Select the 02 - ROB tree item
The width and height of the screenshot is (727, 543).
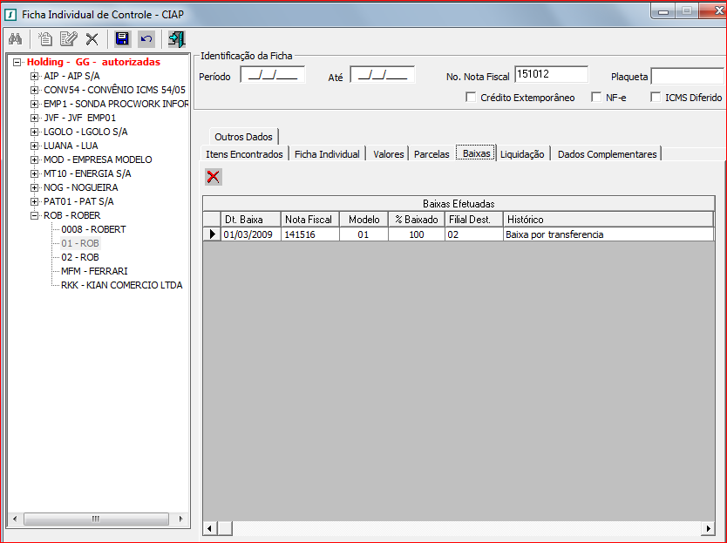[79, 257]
• • • •
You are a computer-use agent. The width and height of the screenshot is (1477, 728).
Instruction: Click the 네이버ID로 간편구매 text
• • • •
Instruction »
Give the lines again starting at the line that contains "You are a computer-use" and ending at the line that contains "Instruction: Click the 네이버ID로 간편구매 text", swapping "agent" for "assistant" and leaving everything else unchanged.

Exercise response »
You are a computer-use assistant. The width and height of the screenshot is (1477, 728).
Instruction: Click the 네이버ID로 간편구매 text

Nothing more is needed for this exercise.